Casimir III of Poland has a son

Casimir III was the last Piast who was king of Poland. Despite having married four times he didn't have any male legitimate heir, and so he arranged for his nephew, Louis I of Hungary, to become the Polish king. Louis ascended to the throne, and also didn't have a male heir, but his daughter Jadwiga married Jogaila of Lithuania, starting the Jagiellon dynasty and the union between both countries.

But WI Casimir had fathered a son, avoiding the reigns of Louis and Jadwiga? How would affect Eastern Europe? And, just to make things a bit more complicated, let's suppose that the hoped male heir of Casimir comes only in 1368, making his last daughter from Jadwiga of Zagan (also named Jadwiga) be born a boy instead. The king dies in 1370, leaving a two-years-old child as his legitimate heir. Who would defend his rights to the throne? And what kind of political mess could happen in Poland during the regency to the child-king?
 
There would probably be some kind of a regents council with Casimir's closest advisors, like chancellor Janusz Suchywilk or archbishop of Gniezno Jarosław. Add to it some rappresentatives of Little Poland, perhaps even young king's aunt Elizabeth (mother of Louis of Anjou).
Such a council's policy would have been mostly defensive. Any war without one commander-in-chief is hard, so probably we can forget about invasion of Silesia Casimir had planned.
As far as internal policy goes, knights would wave gained some privileges, although I'm not sure if as many as Louis of Anjou gave them IOTL. Peasants' situation would have been a little worse, the same probably with burghers.
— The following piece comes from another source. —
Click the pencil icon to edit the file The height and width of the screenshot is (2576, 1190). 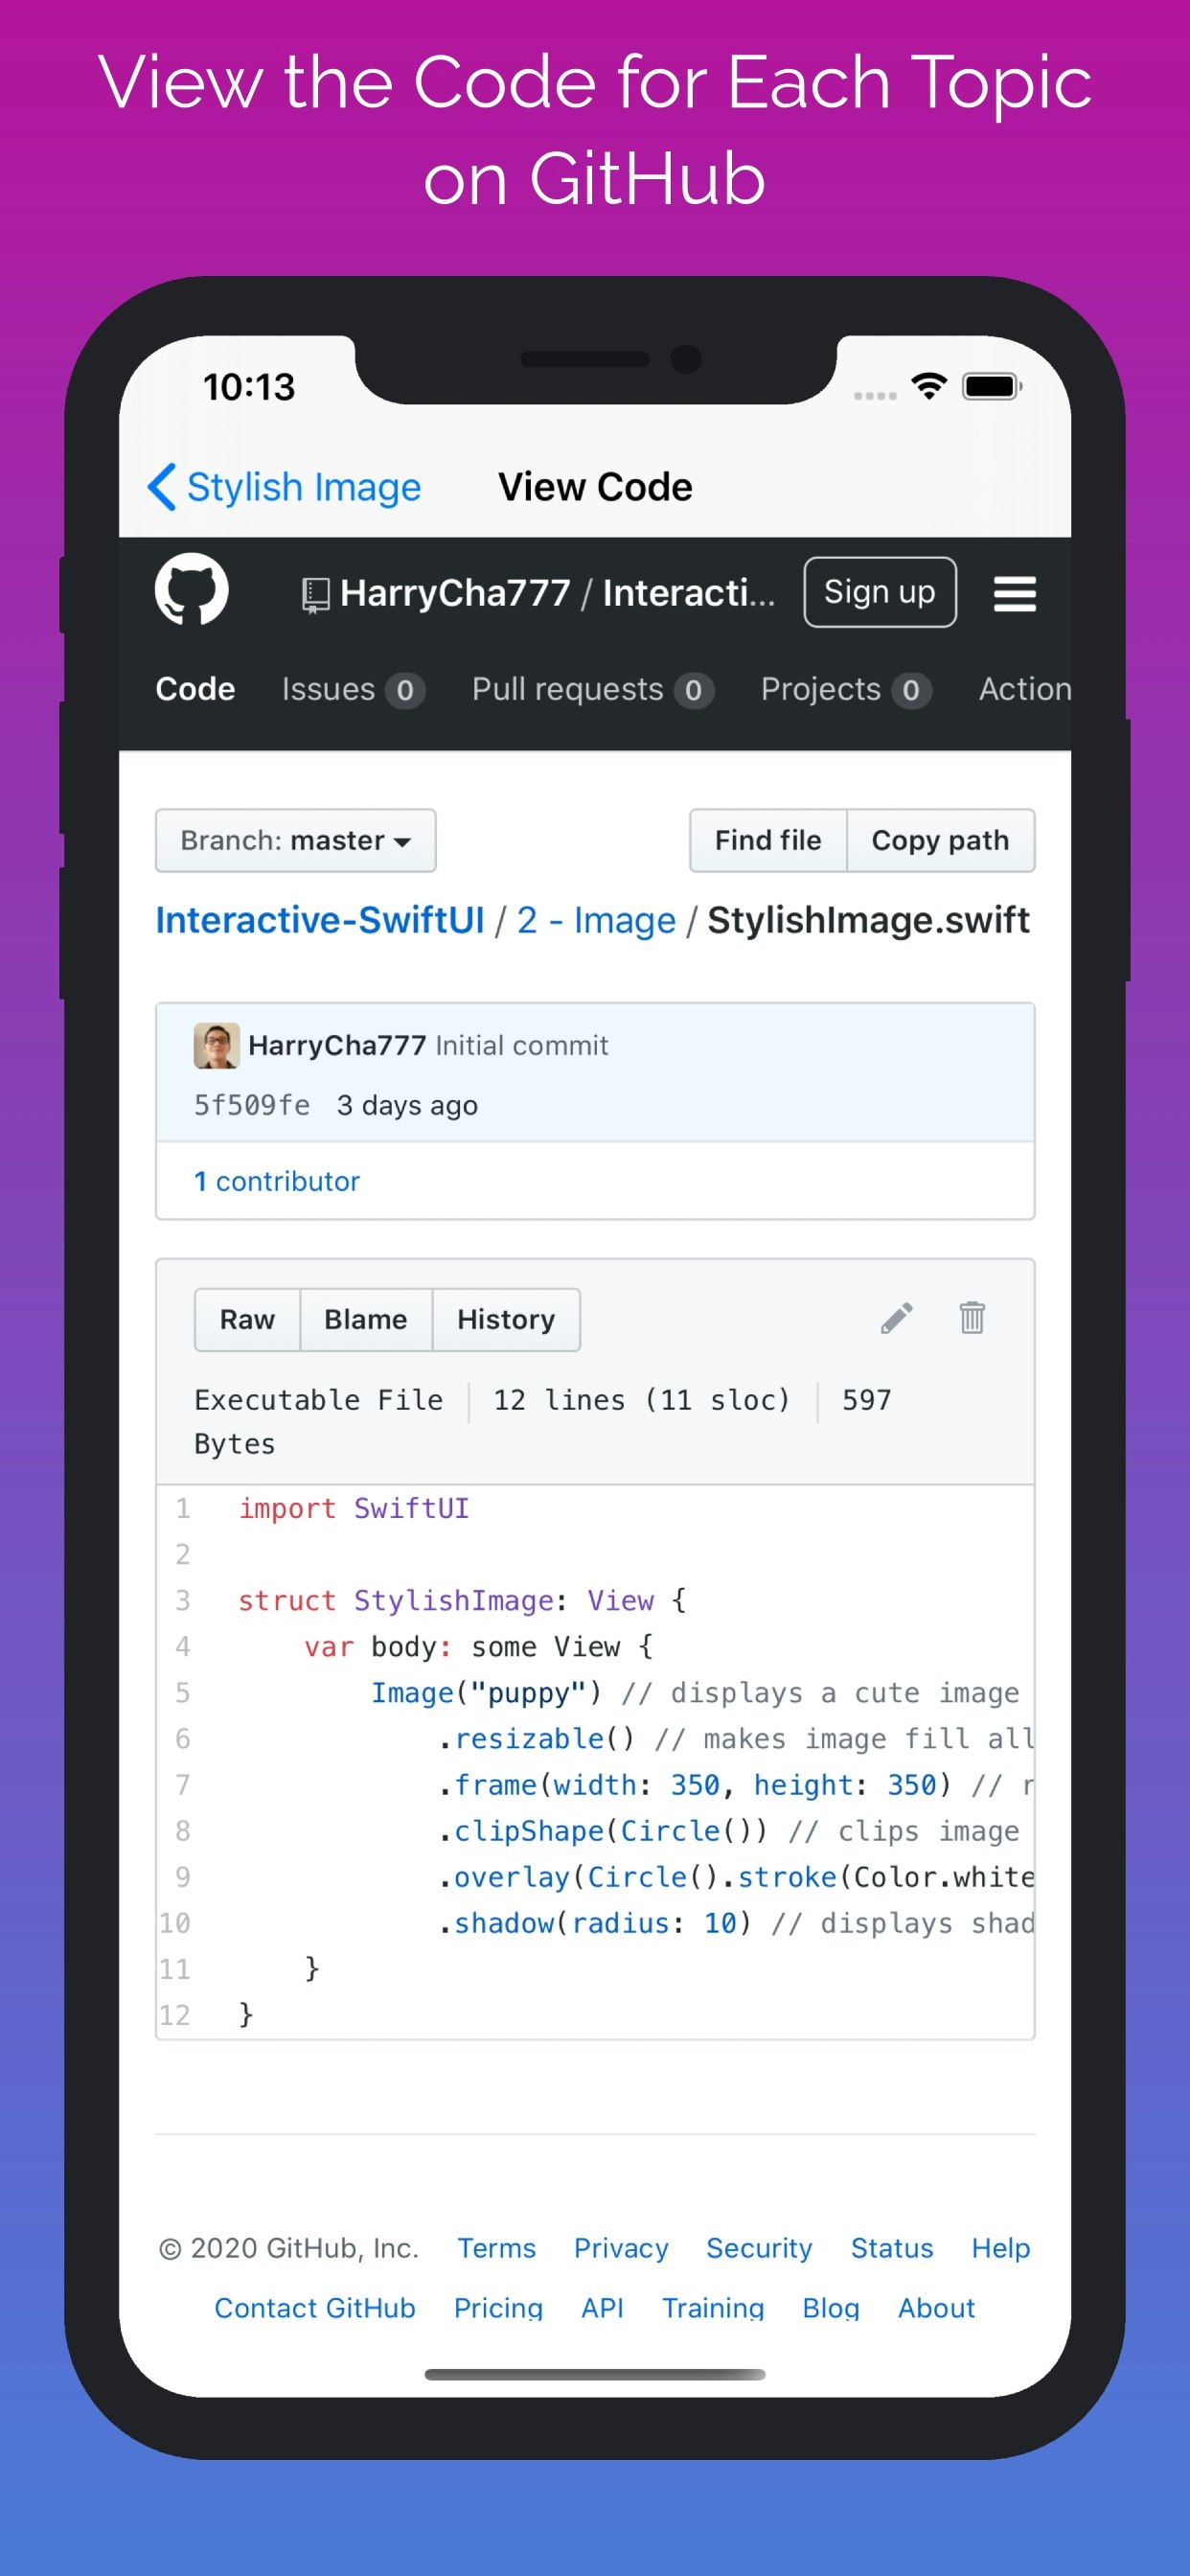coord(895,1318)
The knights have more military and political power.
Anyway, not so many changes in external policy, more in internal. Untill young king is old enough to rule, Poland probably limits her actions to defensive ones. After that... Poland is still more interested in pushing west and north (Silesia and western Pomerania) against the Luxemburgs. OTOH, Luxemburgs are allied to the Teutonic Order, so Poland need to deal with the Order too. I think that Polish-Lithuanian alliance might happen (and baptism of Lithuania, necessary as removing the Order's reason of existence). But only that, an anti-Order alliance. No personal union, nothing like that.
And then there is a question - whom to take out first. I think Poland would go against the Order first, because only so Poles can count on Lithuanian help. When (and IF) the Order's power is broken, Poland turns west to reclaim Silesia and Pomerania, to incorporate them or make them Polish vassals.
Of course assuming the young king doesn't die as a child, is not an imbecile and regents are competent (Casimir's advisors were, so was Elizabeth).